YOUR TASK: Transcribe the passage of the reach and activation case study below that starts at "Breakdown of the" and runs up to and including "start using it...", keeping every word and punctuation mark unchanged.

PASSAGE GIVEN:
Reach and activation

Multiplying the number of users who adopt new features and create usage habits on a SaaS product

Product Design
Product Management
Figma
Vue
TailwindCSS
Linear
Mixpanel
Metabase

Overview

  • Simplified a feature, redesigned to make it more prominent and added onboarding cues and a feedback loop. More users got to try the feature (1.5X) and kept using it afterwards (2X).
  • Challenged the current activation metric and proposed a new one that better aligned with paid customers. Designed changes to promote relevant actions. More teams exhibited a desired behaviour (1.4X) and enabled a key activation feature (4X).

Understanding why a feature isn't used

Product data showed that a feature, which was expected to be an interesting addition, had a very small adoption and never really took off.

Breakdown of the usage of complementary features, in blue the one under study

After more than 30h of user research interviews conducted reasoning was emerging on, among others, why the adoption of the feature wasn't as we expected.

Example extracts about the feature documented across user research interviews

The consensus was that it was hard to start using it...

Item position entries
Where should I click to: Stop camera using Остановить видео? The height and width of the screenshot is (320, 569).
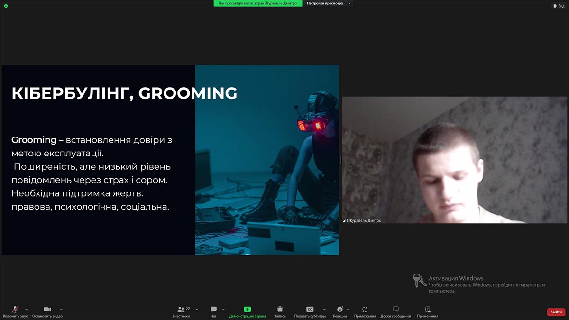47,310
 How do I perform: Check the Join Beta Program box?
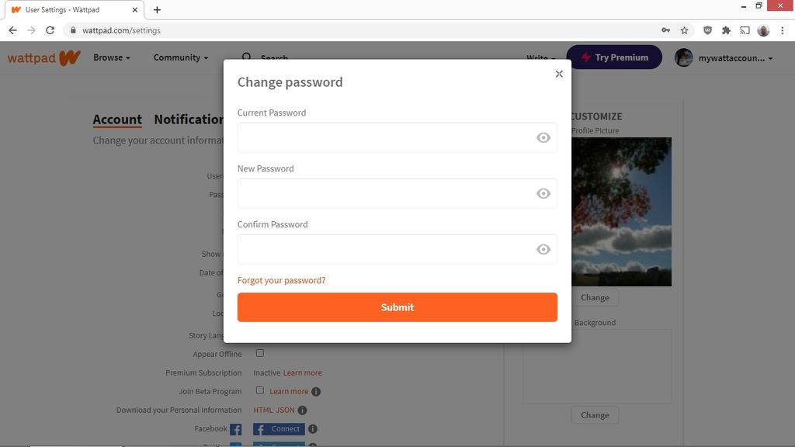(260, 390)
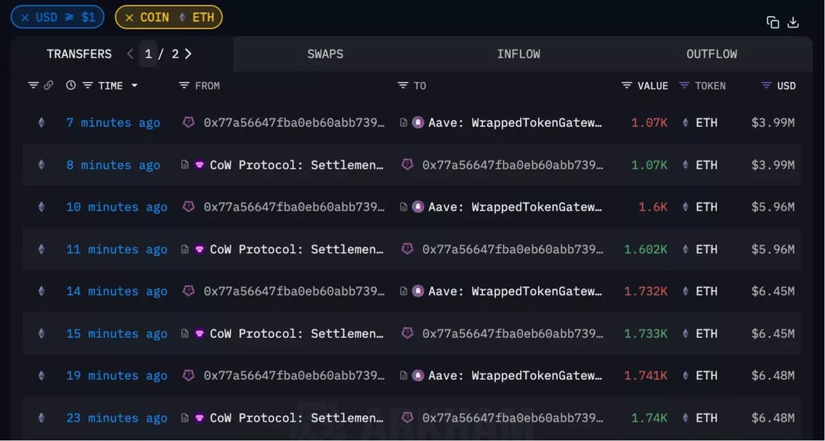Open CoW Protocol sender in 8 minutes row
Screen dimensions: 825x441
click(x=296, y=164)
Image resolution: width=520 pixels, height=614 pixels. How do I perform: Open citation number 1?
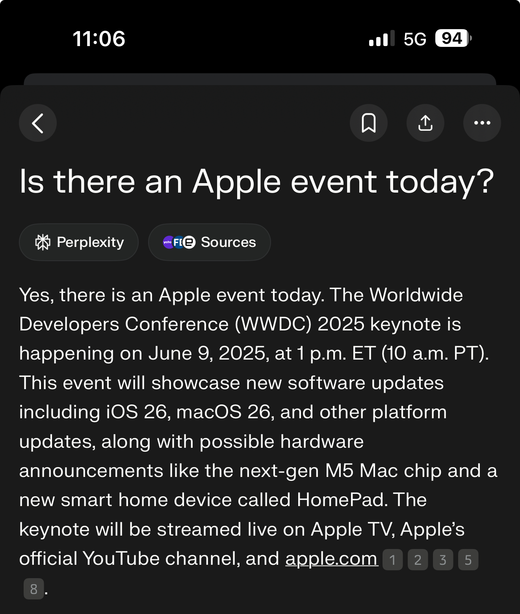point(392,560)
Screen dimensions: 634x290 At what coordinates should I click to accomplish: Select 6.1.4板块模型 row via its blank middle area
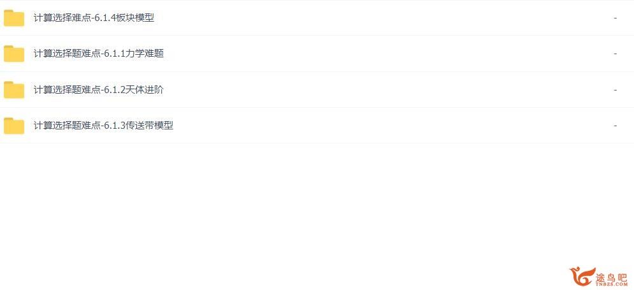point(364,18)
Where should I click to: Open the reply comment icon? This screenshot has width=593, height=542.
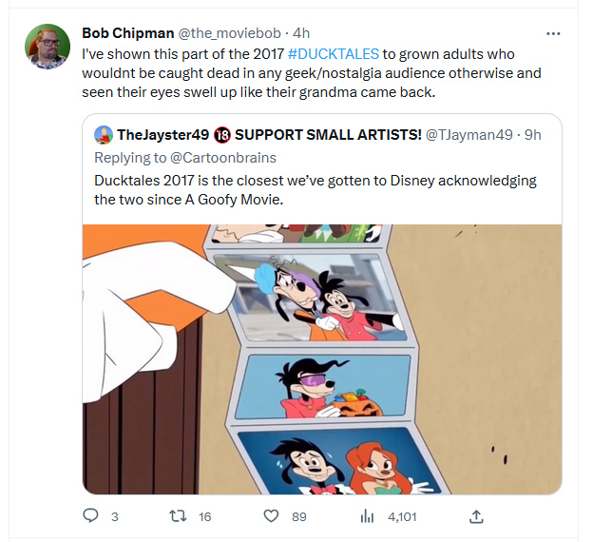point(90,516)
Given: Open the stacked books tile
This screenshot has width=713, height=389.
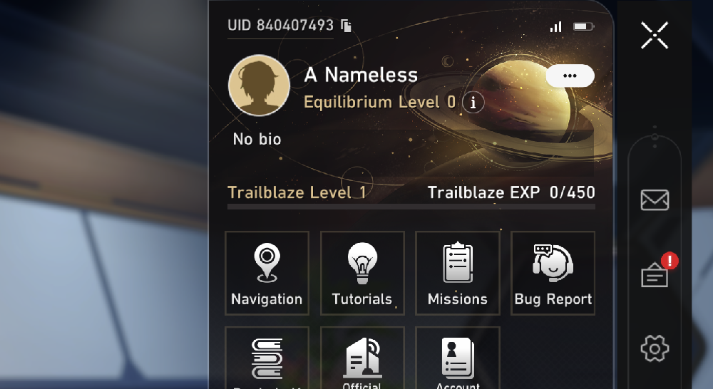Looking at the screenshot, I should [267, 358].
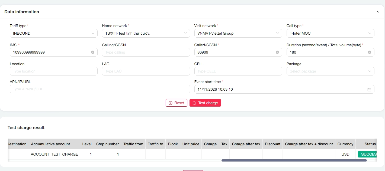The width and height of the screenshot is (385, 171).
Task: Open the Package selection dropdown
Action: click(x=330, y=71)
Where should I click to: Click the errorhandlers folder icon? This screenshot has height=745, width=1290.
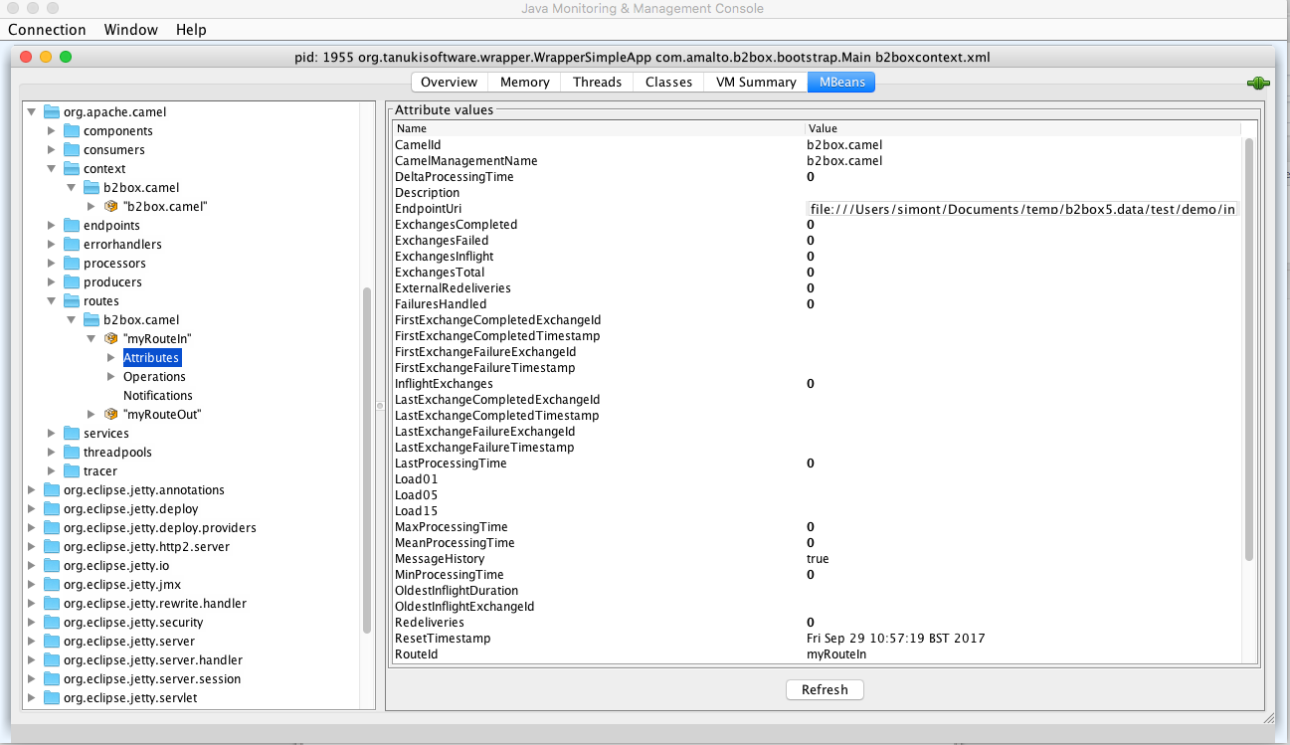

EXERCISE OUTPUT:
Breakdown of the usage of complementary features, in blue the one under study

After more than 30h of user research interviews conducted reasoning was emerging on, among others, why the adoption of the feature wasn't as we expected.

Example extracts about the feature documented across user research interviews

The consensus was that it was hard to start using it...